* WHAT THIS TASK INVOLVES
Copy out the records below verbatim, starting at their first line and ending at the line containing "Action: pos(554,293)", including that line.

═════ INFORMATION PROVIDED ═════

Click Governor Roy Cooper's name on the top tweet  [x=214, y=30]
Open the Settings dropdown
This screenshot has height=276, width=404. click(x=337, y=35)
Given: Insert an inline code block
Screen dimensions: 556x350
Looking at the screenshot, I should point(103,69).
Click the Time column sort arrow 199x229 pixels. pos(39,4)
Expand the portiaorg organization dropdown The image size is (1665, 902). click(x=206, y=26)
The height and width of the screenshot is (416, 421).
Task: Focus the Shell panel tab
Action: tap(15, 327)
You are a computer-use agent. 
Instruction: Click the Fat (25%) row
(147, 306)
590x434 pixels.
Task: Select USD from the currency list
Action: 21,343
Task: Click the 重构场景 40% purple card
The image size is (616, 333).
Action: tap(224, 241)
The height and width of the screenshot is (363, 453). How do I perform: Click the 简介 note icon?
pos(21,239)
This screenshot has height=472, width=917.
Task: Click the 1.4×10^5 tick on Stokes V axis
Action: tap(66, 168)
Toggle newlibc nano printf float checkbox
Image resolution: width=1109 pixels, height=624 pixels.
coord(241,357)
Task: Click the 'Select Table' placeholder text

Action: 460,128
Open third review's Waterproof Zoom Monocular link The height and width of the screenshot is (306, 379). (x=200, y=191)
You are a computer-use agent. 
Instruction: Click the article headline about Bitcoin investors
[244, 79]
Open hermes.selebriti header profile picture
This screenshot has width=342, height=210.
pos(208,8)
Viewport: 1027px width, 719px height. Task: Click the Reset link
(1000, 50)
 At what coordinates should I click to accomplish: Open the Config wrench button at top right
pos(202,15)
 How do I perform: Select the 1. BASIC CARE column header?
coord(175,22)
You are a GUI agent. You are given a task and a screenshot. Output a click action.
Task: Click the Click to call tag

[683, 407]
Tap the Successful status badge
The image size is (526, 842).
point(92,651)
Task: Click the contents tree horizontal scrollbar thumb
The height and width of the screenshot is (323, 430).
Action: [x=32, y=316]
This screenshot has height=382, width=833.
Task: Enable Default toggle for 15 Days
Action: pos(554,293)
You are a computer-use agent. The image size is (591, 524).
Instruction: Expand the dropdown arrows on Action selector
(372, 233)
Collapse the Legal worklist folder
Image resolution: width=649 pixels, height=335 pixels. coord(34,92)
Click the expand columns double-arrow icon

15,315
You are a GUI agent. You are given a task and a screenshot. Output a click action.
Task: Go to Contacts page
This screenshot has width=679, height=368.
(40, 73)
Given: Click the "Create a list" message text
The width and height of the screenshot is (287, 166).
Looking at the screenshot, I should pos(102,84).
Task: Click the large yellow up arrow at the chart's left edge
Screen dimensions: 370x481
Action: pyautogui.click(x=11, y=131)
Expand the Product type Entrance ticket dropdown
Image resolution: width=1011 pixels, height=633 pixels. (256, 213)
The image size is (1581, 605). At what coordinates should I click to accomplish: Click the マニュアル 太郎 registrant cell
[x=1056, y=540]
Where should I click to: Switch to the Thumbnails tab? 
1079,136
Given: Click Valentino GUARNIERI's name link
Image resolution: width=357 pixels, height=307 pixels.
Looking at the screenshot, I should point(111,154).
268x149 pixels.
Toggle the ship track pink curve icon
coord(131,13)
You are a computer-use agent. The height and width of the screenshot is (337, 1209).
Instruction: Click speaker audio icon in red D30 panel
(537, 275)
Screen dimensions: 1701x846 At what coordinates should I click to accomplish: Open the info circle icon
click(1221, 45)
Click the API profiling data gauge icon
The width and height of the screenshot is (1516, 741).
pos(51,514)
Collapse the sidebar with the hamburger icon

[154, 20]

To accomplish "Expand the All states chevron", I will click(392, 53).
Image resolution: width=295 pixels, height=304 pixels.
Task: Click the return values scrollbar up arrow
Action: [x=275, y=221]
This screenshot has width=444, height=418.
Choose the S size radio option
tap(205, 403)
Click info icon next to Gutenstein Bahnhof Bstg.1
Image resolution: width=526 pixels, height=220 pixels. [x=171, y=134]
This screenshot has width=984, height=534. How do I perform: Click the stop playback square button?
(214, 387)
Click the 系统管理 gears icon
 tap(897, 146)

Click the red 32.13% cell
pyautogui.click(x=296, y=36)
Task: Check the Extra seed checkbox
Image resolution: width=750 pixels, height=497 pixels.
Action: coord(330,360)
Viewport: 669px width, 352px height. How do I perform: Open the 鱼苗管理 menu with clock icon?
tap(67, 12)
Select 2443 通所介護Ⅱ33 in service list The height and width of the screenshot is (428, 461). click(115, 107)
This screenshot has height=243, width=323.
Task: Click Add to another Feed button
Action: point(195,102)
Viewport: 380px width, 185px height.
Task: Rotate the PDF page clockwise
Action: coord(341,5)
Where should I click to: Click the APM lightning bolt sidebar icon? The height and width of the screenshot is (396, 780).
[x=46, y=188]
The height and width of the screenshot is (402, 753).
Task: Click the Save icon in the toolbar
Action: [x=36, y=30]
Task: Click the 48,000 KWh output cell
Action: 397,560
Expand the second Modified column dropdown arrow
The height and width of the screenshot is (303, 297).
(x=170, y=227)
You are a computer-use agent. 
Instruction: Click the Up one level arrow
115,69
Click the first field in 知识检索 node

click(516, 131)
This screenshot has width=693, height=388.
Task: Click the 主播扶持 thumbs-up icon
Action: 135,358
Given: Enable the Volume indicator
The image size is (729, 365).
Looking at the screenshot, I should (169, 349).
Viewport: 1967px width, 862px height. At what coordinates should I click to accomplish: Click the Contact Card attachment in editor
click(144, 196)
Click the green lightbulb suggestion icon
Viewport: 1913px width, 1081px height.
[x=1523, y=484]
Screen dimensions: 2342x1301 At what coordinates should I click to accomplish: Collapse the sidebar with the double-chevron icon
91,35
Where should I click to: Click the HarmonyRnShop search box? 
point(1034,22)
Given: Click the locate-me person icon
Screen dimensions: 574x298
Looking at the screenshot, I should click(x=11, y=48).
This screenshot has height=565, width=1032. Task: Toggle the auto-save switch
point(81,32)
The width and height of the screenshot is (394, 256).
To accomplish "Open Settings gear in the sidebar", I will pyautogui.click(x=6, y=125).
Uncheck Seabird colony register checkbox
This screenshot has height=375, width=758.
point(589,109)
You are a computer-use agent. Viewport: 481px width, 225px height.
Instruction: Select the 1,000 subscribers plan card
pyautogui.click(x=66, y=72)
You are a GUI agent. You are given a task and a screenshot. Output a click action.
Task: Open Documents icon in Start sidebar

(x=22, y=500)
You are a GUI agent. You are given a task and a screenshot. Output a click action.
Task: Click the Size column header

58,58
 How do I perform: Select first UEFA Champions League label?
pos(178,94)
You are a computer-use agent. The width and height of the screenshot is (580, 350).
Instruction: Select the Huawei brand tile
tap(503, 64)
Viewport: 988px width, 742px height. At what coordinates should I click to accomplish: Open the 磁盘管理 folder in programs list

═════

* RESPONSE TO THIS EXERCISE
Click Governor Roy Cooper's name on the top tweet  [x=214, y=30]
Open the Settings dropdown
This screenshot has height=276, width=404. click(x=337, y=35)
Given: Insert an inline code block
Screen dimensions: 556x350
Looking at the screenshot, I should point(103,69).
Click the Time column sort arrow 199x229 pixels. pos(39,4)
Expand the portiaorg organization dropdown The image size is (1665, 902). click(x=206, y=26)
The height and width of the screenshot is (416, 421).
Task: Focus the Shell panel tab
Action: tap(15, 327)
You are a computer-use agent. 
Instruction: Click the Fat (25%) row
(147, 306)
590x434 pixels.
Task: Select USD from the currency list
Action: 21,343
Task: Click the 重构场景 40% purple card
The image size is (616, 333).
Action: tap(224, 241)
The height and width of the screenshot is (363, 453). How do I perform: Click the 简介 note icon?
pos(21,239)
This screenshot has height=472, width=917.
Task: Click the 1.4×10^5 tick on Stokes V axis
Action: tap(66, 168)
Toggle newlibc nano printf float checkbox
Image resolution: width=1109 pixels, height=624 pixels.
coord(241,357)
Task: Click the 'Select Table' placeholder text

Action: 460,128
Open third review's Waterproof Zoom Monocular link The height and width of the screenshot is (306, 379). (x=200, y=191)
You are a computer-use agent. 
Instruction: Click the article headline about Bitcoin investors
[244, 79]
Open hermes.selebriti header profile picture
This screenshot has width=342, height=210.
pos(208,8)
Viewport: 1027px width, 719px height. Task: Click the Reset link
(1000, 50)
 At what coordinates should I click to accomplish: Open the Config wrench button at top right
pos(202,15)
 How do I perform: Select the 1. BASIC CARE column header?
coord(175,22)
You are a GUI agent. You are given a task and a screenshot. Output a click action.
Task: Click the Click to call tag

[683, 407]
Tap the Successful status badge
The image size is (526, 842).
point(92,651)
Task: Click the contents tree horizontal scrollbar thumb
The height and width of the screenshot is (323, 430).
Action: [x=32, y=316]
This screenshot has height=382, width=833.
Task: Enable Default toggle for 15 Days
Action: pos(554,293)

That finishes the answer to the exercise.